Said Mr Ker: "I feel very honoured as the award is not commonly associated with artists."
The other TNP winners were:
Illustration of the Year: Mr Celestino Gulapa
Best Video of the Year: Mr Gregory Loo and Mr David Lee
Special Award of the Year for Excellence (in Teamwork): Mr Melvin Singh and a team of 22 reporters, sub-editors, editors, designers and artists. (See reports)
Mr Nathan added that awards are a way for people in the industry to see where they stand.
"I think awards give us a good indicator of where we are now - the transformation of TNP from a largely print newsroom to a largely digital one," he said.
Mr Ken Jalleh Jr, who heads the art department, said of the two individual winners from the art department: "It's a sweet double made more satisfying by the synergistic blend of experience and youth."

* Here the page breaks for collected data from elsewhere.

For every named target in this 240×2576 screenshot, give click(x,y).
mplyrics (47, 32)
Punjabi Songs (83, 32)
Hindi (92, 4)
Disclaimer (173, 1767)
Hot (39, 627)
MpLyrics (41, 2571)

"It reflects the depth and range of skills of TNP's creative department, our diversity, versatility, consistency," added Mr Jalleh, who is chief executive officer of TNP offshoot Think (thinktnp.com), which offers creative services.
The EMTM Awards are held annually to celebrate and honour the achievements of SPH's English, Malay and Tamil newsrooms.
He's the first artist to win the award
AWARD: Young Journalist of the Year
WINNER: Mr Billy Ker, 27, infographic journalist
WHAT: Award-winning infographics and illustrations over recent years, such as "Olá Brasil" for the 2014 Fifa World Cup and "Red, white & sold!" for the SG50 celebrations.
"I feel honoured as the award is not commonly associated with artists.
"I did not expect to win as I was up against three outstanding journalists. I am glad my hard work has paid off.
"I am inspired by my job. Every news story is something new and I get to learn a lot about different topics.
"The biggest challenge is having to deal with tight deadlines as our assignments are often for the next day's papers. It is all about managing my time well."
Mr Ker is the first artist to win the Young Journalist of the Year award since it was first handed out in 1996.
He joined The New Paper in 2013 and won the 2014 EMTM award for Best Page Design.
He is also a rare double winner of two Society for News Design Awards for Feature Design Pages, in 2013 and 2014.
WINNER: Young Journalist of the Year Billy Ker and two of his award-winning infographics. PHOTOS: THE NEWPAPER, JONATHAN CHOO
S'pore's stories, our stories
AWARD: Special Award of the Year for Excellence (in Teamwork)
WINNERS: News consultant Melvin Singh, and a 22-member team
WHAT: "A 50-year flashback"
The SG50 package published in the National Day 2015 edition features prominent events as a flashback of every year since independence. It was the stories of Singapore that truly allowed the TNP newsroom's team spirit to shine through.
MELVIN SAYS:TEAM SPIRIT: The team that won the Special Award of the Year for Excellence (in Teamwork).
"It was a radical idea to turn the paper into a homage of our 50 years, and condense all that history into bite-sized pieces.
"It was a labour of love that brought out the best in a newsroom packed with experience, skill and tenacity. Couldn't have done it without our resource centre colleagues and their collective institutional memory.
"I suppose in telling the story of the country's 50 years since independence, they all realised they were telling their own story. So a country's history is really made up of the stories of every individual over those 50 years. How not to be interested and passionate?"News consultant Melvin Singh.